El antepalco en el que la Gorostiza le había citado resultó ser un opulento salón de moderadas dimensiones donde los anfitriones abonados, según la costumbre, ofrecían un refrigerio a sus amigos y compromisos durante el receso de la obra. Nadie le preguntó quién era ni quién le había invitado cuando, con paso fingidamente seguro, atravesó la espesa cortina de terciopelo. Los esclavos negros, vestidos con su ostentación habitual, pasaban bandejas de plata llenas de licores, y jarras de agua en las que flotaban pedazos de hielo, y vasos tallados con refrescos de guayaba y chirimoya. La autora del mensaje tardó poco en dejarse ver. Vestida en deslumbrante satén del color del coral, con un vistoso aderezo de rubíes al cuello y su espesa melena negra cuajada de flores: para no pasar por alto ante nadie. Y mucho menos, ante él.
Si se percató a primera vista de que el minero ya estaba allí esperándola, lo disimuló con soltura porque, durante unos cuantos minutos, decidió ignorarlo. Él, entretanto, se limitó a aguardar, intercambiando de tanto en tanto un breve saludo con alguien con quien hubiera coincidido en el baile de Casilda Barrón en El Cerro, o cuyo rostro le resultara remotamente familiar.
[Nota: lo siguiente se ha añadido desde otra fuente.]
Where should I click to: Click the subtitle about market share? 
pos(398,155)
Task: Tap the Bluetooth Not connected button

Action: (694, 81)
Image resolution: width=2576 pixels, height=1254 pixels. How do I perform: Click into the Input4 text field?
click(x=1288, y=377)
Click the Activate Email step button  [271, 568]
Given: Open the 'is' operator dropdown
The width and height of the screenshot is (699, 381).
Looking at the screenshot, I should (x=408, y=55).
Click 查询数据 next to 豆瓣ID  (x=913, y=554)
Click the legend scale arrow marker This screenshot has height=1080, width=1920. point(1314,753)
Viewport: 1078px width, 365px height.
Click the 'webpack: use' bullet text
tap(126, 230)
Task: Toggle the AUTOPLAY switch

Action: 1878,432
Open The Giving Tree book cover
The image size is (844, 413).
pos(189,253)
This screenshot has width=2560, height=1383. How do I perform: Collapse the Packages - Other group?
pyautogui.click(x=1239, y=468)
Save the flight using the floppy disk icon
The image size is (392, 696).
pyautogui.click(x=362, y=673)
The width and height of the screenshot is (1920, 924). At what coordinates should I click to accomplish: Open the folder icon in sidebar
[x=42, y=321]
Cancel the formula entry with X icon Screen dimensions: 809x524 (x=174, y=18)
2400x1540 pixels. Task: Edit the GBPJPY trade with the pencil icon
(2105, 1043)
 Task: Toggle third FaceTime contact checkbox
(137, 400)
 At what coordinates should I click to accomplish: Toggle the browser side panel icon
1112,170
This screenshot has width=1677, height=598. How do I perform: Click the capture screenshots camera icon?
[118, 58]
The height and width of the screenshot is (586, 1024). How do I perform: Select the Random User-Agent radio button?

Hasta que ella, acompañada de dos amigas, se le acercó y, con pericia sutil, logró desplazar al grupo a un lateral de la sala. Cruzaron cumplidos y frases triviales: sobre la función, sobre la magnificencia del teatro, sobre la apostura de la actriz principal. Al cabo de unas cuantas nimiedades, las acompañantes, alertadas por un carraspeo de la señora de Zayas, se escurrieron entre los asistentes con un revuelo de sedas y tafetanes. Y entonces, por fin, la hermana de su futuro consuegro le habló sobre lo que él ansiaba oír:
—Me cuentan que hay algo que quizá pueda interesarle. Todo depende de cómo ande usted de escrúpulos.
Él alzó una ceja con gesto de curiosidad.
—No estamos en el sitio más adecuado para entrar en detalles —agregó ella bajando la voz—. Acuda mañana noche al almacén de loza Casa Novás, en la calle de la Obrapía. Habrá una reunión en punto de las once. Anuncie que va de parte de Samuel.
—¿Quién es Samuel?
—Un judío empeñista de extramuros. Decir que va de su parte es como decir que va de parte del señor obispo o del capitán general: un contacto tan falso como certero. Pero todo el mundo conoce a Samuel y nadie dudará de que es él quien le ha puesto sobre aviso.
—Adelánteme algo.
Suspiró y con su suspiro alzó un escote bastante más profundo y procaz que el que solían gastar sus compatriotas en los encuentros sociales de la capital mexicana.
—Ya se enterará en detalle.
—¿Y usted? ¿O ustedes?
Su reacción fue un pestañeo, como si no se esperara la osadía de aquel dardo directo. Alrededor se oían descorches de botellas y el tintineo de risas y cristales; en el aire flotaban cien voces y un calor denso pringoso como la miel.
—Nosotros, ¿qué?
—¿Usted y su esposo van a participar en ese mismo asunto?
En su garganta quedó ahogada una risa seca.
—Ni de jugando, señor mío.
—¿Por qué no, si se trata de una buena oportunidad?
—Porque, en teoría, no disponemos en este momento de liquidez.
—Le recuerdo que tiene su herencia.
—Le recuerdo que intento mantenerla al margen de mi marido por circunstancias personales que, si me lo permite, prefiero reservar para mí.